Gender analysis of the changes in indirect taxes introduced by the coalition government, 2010-2011
Date Posted: Wednesday 11th May 2011
This report examines the coalition government’s main changes in indirect taxes from a gender perspective. It provides a separate analysis for changes in excise duties on alcohol, tobacco and fuel, and in VAT; and an analysis of the combined effect of these changes, together with changes in insurance premium tax, air passenger duty and gambling duty. We have not included the remaining indirect taxes, namely customs duties, fossil fuel levy, motor vehicle duties, licences for driving and TV, and stamp duties, because we did not have adequate expenditure data on the goods which are subject to these taxes. More detail on the methods we used to compute the amount of indirect taxes paid by different kinds of households can be found in Appendix A.
The March 2011 budget introduced some immediate changes in several excise duties. The main changes were as follows:
- Alcohol duties were increased by 2% above the RPI, adding 4 pence to the price of a pint of beer, 15 pence to the price of a bottle of wine, and 54 pence to the price of a bottle of spirits.

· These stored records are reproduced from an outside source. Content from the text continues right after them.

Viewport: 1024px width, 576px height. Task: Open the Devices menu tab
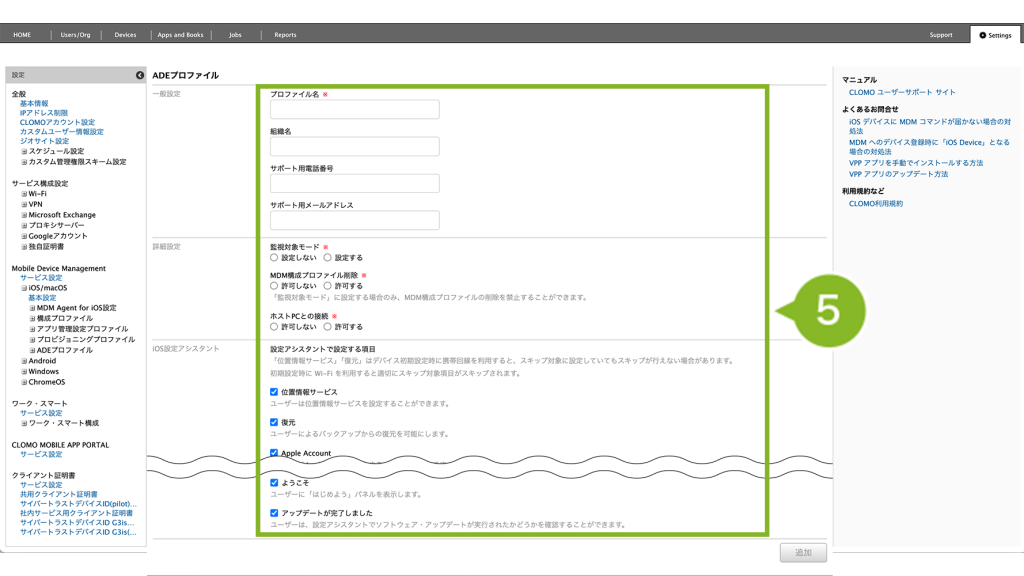[x=125, y=35]
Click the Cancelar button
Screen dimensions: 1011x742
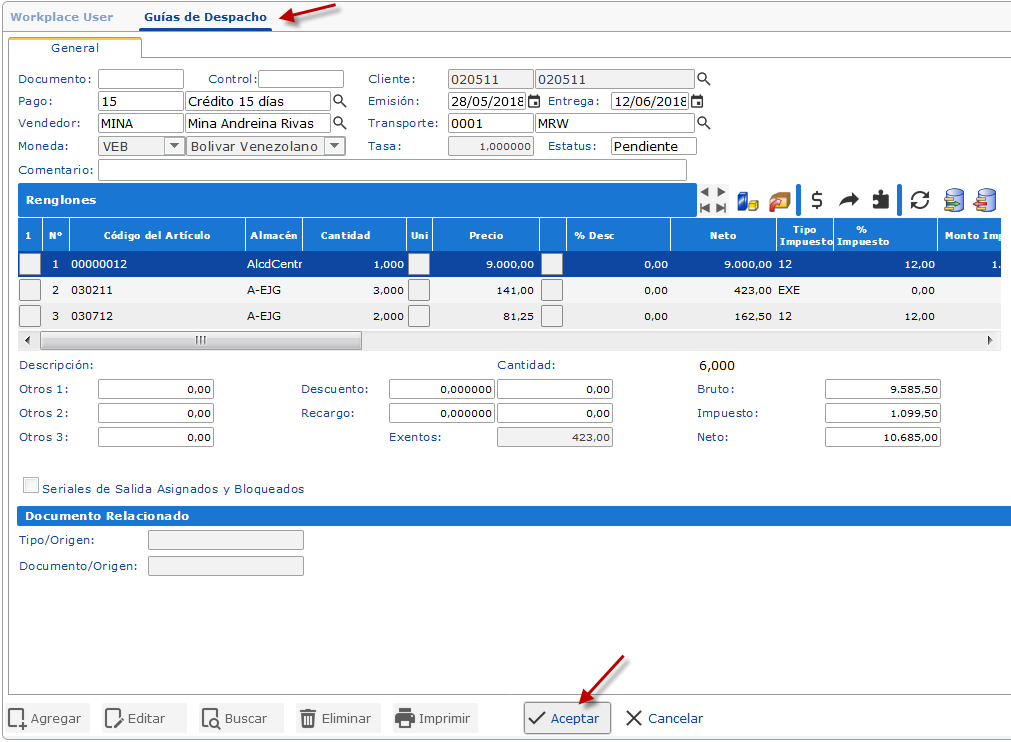(x=664, y=718)
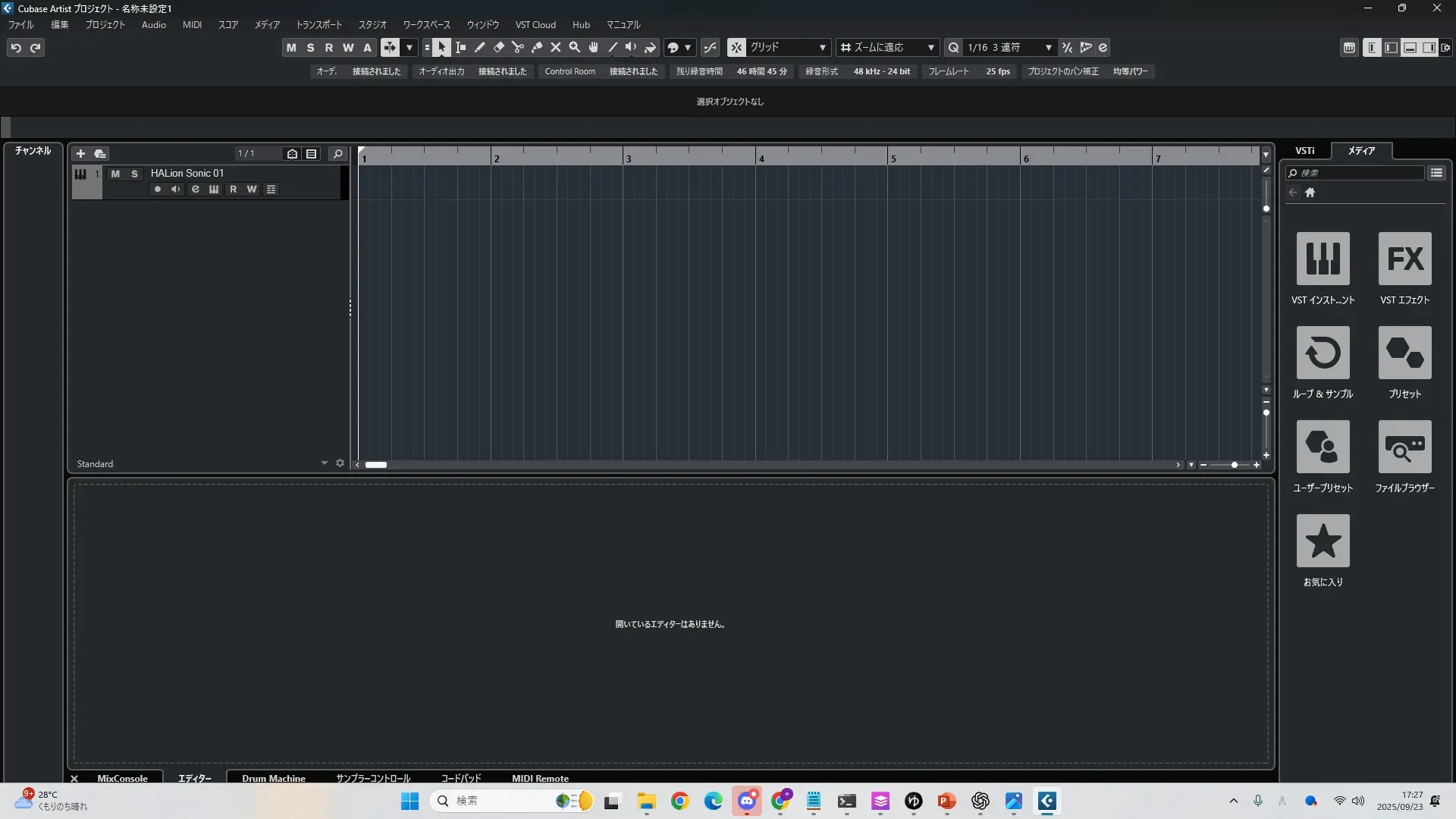
Task: Select the Draw pencil tool
Action: click(x=480, y=48)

- Tobacco duties were also increased by 3% above RPI, and the duty was restructured, adding 50 pence to a packet of economy cigarettes and 33 pence to a packet of premium cigarettes. This will collect £80 million in the 2011/12 fiscal year and is estimated to collect similar amounts in the next 4 years.
- The fuel duty escalator, introduced by the Labour Government in 2009, was abolished. (This had ensured that fuel duty rose above the rate of inflation, incrementally). In addition the main fuel duty rate was cut by one penny per litre. This is estimated to cost the government £1,900 million in 2011/12 fiscal year, and will continue to cost similar amounts in the coming years.
- These changes came on top of the rise in VAT from 17.5% to 20%, introduced in the June 2010 budget, which came into effect on 4th of January 2011. This is estimated to raise £12,100 million in 2011/12 fiscal year.
- More details of the changes can be found in Appendix B.